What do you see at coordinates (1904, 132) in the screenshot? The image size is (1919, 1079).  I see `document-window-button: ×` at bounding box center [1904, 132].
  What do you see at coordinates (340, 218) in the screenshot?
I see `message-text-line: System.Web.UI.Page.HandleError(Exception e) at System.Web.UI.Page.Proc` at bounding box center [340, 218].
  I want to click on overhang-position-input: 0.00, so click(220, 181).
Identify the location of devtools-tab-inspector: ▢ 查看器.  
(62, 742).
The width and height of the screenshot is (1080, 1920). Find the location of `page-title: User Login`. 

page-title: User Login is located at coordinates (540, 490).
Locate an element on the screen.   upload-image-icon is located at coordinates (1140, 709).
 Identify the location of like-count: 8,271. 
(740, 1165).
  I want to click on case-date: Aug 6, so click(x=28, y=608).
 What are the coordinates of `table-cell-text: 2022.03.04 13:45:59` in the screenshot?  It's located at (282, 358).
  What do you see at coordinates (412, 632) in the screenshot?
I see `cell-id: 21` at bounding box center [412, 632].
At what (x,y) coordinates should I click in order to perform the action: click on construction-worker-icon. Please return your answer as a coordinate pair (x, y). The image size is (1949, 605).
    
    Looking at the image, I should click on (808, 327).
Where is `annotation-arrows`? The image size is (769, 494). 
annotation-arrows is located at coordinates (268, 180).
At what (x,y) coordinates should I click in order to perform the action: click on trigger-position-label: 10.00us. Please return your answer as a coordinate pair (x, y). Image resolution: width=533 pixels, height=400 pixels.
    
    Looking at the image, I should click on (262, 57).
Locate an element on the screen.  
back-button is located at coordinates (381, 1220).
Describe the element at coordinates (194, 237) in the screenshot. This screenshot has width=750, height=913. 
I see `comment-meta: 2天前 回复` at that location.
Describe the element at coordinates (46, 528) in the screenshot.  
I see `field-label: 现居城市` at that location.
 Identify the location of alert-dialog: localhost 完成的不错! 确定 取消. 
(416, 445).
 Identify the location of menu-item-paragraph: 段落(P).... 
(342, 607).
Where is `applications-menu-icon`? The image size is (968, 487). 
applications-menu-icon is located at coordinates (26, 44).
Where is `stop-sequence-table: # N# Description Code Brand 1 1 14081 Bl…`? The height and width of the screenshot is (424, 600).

• _Exercise_
Recast the lines above, from the line containing "coordinates (1140, 709)." through the last line, as a Markdown table with the columns Row and Line. Number each row and leave out blank lines.

• _Solution to the exercise_
| Row | Line |
|---|---|
| 1 | Locate an element on the screen.   upload-image-icon is located at coordinates (1140, 709). |
| 2 |  Identify the location of like-count: 8,271.  |
| 3 | (740, 1165). |
| 4 |   I want to click on case-date: Aug 6, so click(x=28, y=608). |
| 5 |  What are the coordinates of `table-cell-text: 2022.03.04 13:45:59` in the screenshot?  It's located at (282, 358). |
| 6 |   What do you see at coordinates (412, 632) in the screenshot? |
| 7 | I see `cell-id: 21` at bounding box center [412, 632]. |
| 8 | At what (x,y) coordinates should I click in order to perform the action: click on construction-worker-icon. Please return your answer as a coordinate pair (x, y). The image size is (1949, 605). |
| 9 |     Looking at the image, I should click on (808, 327). |
| 10 | Where is `annotation-arrows`? The image size is (769, 494).  |
| 11 | annotation-arrows is located at coordinates (268, 180). |
| 12 | At what (x,y) coordinates should I click in order to perform the action: click on trigger-position-label: 10.00us. Please return your answer as a coordinate pair (x, y). Image resolution: width=533 pixels, height=400 pixels. |
| 13 |     Looking at the image, I should click on (262, 57). |
| 14 | Locate an element on the screen.   |
| 15 | back-button is located at coordinates (381, 1220). |
| 16 | Describe the element at coordinates (194, 237) in the screenshot. This screenshot has width=750, height=913.  |
| 17 | I see `comment-meta: 2天前 回复` at that location. |
| 18 | Describe the element at coordinates (46, 528) in the screenshot.   |
| 19 | I see `field-label: 现居城市` at that location. |
| 20 |  Identify the location of alert-dialog: localhost 完成的不错! 确定 取消.  |
| 21 | (416, 445). |
| 22 |  Identify the location of menu-item-paragraph: 段落(P)....  |
| 23 | (342, 607). |
| 24 | Where is `applications-menu-icon`? The image size is (968, 487).  |
| 25 | applications-menu-icon is located at coordinates (26, 44). |
| 26 | Where is `stop-sequence-table: # N# Description Code Brand 1 1 14081 Bl…`? The height and width of the screenshot is (424, 600). |